Separated from a Christian/Classical idea of humanity, there has tended to be either a stultifying order imposed on human life or a romantic revolt against all forms of order. [2] Post-Enlightenment Romanticism appreciates the importance of human vitality, but frequently fails to recognize that, cut off from human rationality and proper form, vitality does not inevitably lead to physical or emotional wholeness. [3] This mistaken view of human nature reached its philosophical high point in the work of Nietzsche, who emphasized human vital impulses and equated the human will to power with the fulfillment of human impulses for domination, creating an inevitable situation of conflict between human beings. This is at the root of the excessive violence, mental, physical, moral, and emotional inherent in contemporary, post-modern culture. [4]
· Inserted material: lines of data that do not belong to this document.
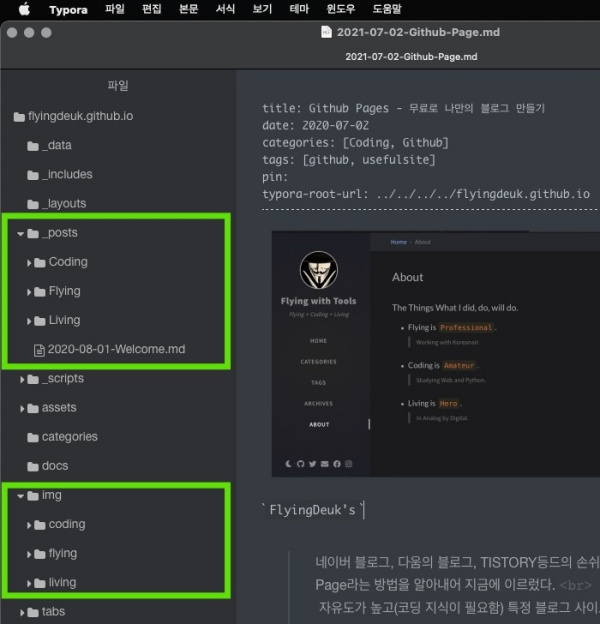This screenshot has width=600, height=624.
Task: Open 2020-08-01-Welcome.md file
Action: tap(115, 350)
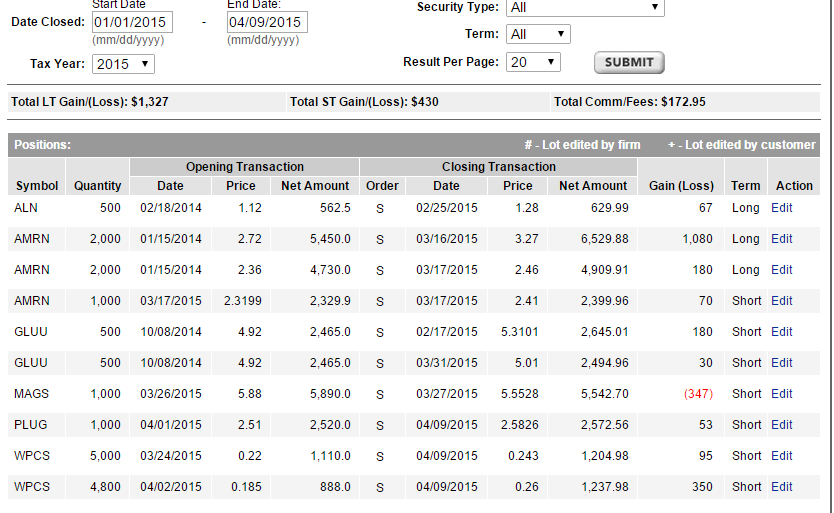The height and width of the screenshot is (513, 834).
Task: Click the SUBMIT button
Action: (629, 62)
Form and Vitality in Capitalism and Marxism

The rationalizing tendencies of capitalism postulates an economic “invisible hand” of the market will inevitably guide society to a situation of economic equality without the necessity of the human spirit, through law and morality, guiding such development. This leads to the alienated “Economic Man.” Marxism postulates “invisible hand” of history. This movement of history is a rationalistic element in the Marxist critique of society, with its inevitable in its emphasis upon material forces. This also leads to the alienation and desperation of those under the sway of communism.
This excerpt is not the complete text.